> [Task to complete]
Reproduce everything from "I would recommend" down to "saga continues, lol." in the car horn discussion below, character for character.

> [Passage shown]
BEGIN

The horns are simple. 12v input to the power plug, and touching the metal bracket to ground completes the circuit.

I would recommend testing the horns first before mounting
Thanks. Good to know. Going to test the horns with the battery in a little bit. The saga continues, lol.
 
How high did you jump?
It wasn’t too bad actually...I was prepared to scream though, lol.

So my buddy and I tried the horns again, using both connections with them grounded, and it didn’t work. It seems maybe the connectors (not sure exactly what they are called, pic below) that the horns “plug” into could be the issue. Is there a similar way to test that those are functional, with a battery or something?

I still don’t have a multi-meter tool yet but will try to get one this coming week.

C579644C-5622-4D3F-B215-0440185BD048.jpeg
 
You really need to check for power at that wire to the neg terminal of the battery. It’s possible the wiring is damaged or maybe the horn relay has taken a dump

You can get a cheap multimeter off amazon or eBay. $10 or less
 
You really need to check for power at that wire to the neg terminal of the battery. It’s possible the wiring is damaged or maybe the horn relay has taken a dump

You can get a cheap multimeter off amazon or eBay. $10 or less
I will get an MM before the weekend when I can get back to the car. So when you say I need to check for power at that wire, does it need to be at the piece that connects to the horn or can it be anywhere on the wire?

END

> [Information shown]
BEGIN

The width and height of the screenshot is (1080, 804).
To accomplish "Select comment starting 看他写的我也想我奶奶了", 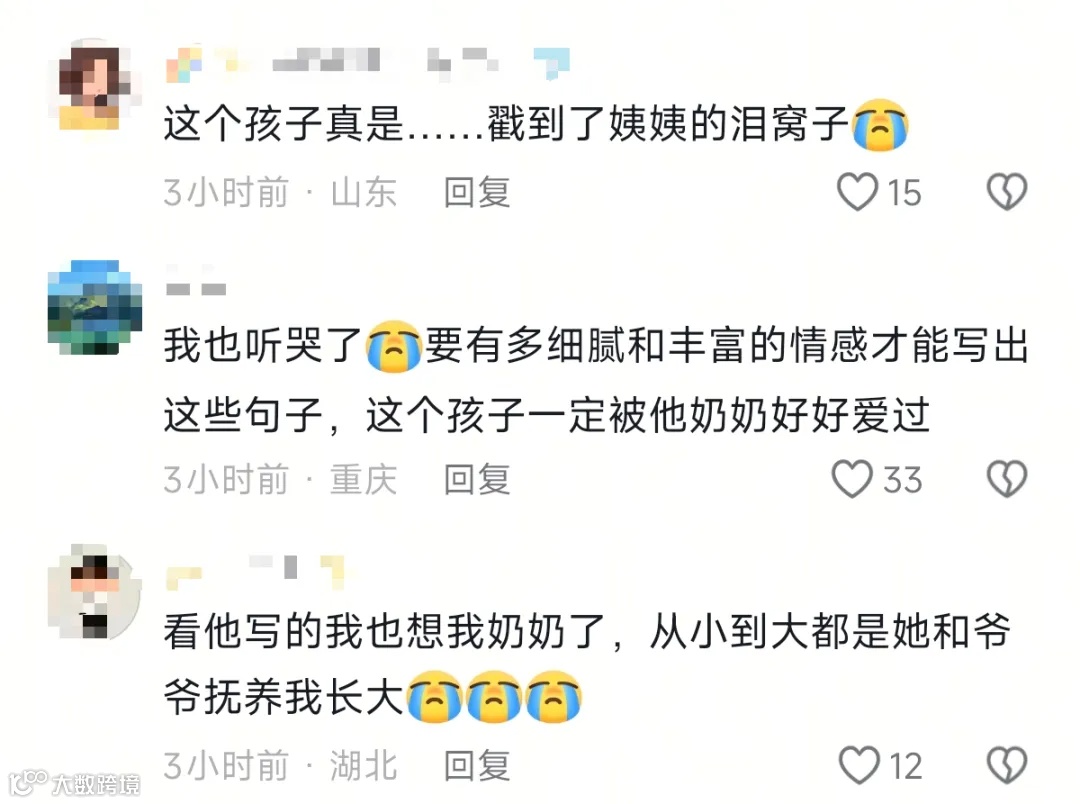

END

> [Complete output]
I would recommend testing the horns first before mounting
Thanks. Good to know. Going to test the horns with the battery in a little bit. The saga continues, lol.